• [Input]
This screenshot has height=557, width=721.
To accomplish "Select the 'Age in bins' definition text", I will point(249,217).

...

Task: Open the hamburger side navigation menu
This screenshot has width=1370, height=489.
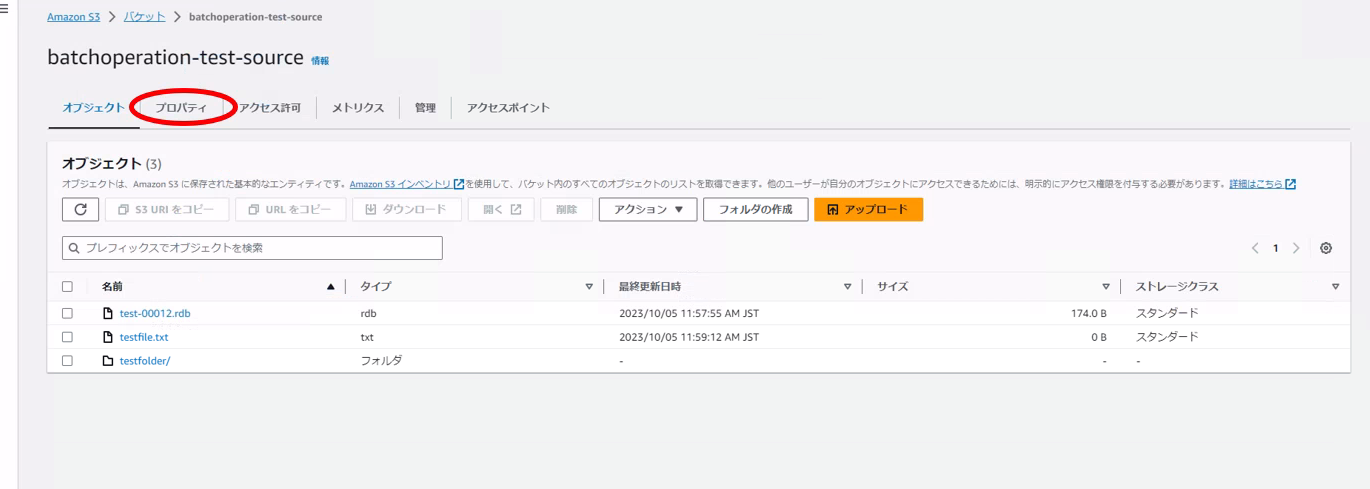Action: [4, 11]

• [To be done]
Reproduce verbatim the entries from the line containing "This screenshot has height=557, width=721." through the line containing "I will point(249,217).".

• [Result of this exercise]
This screenshot has height=557, width=721.
To accomplish "Select the 'Age in bins' definition text", I will point(249,217).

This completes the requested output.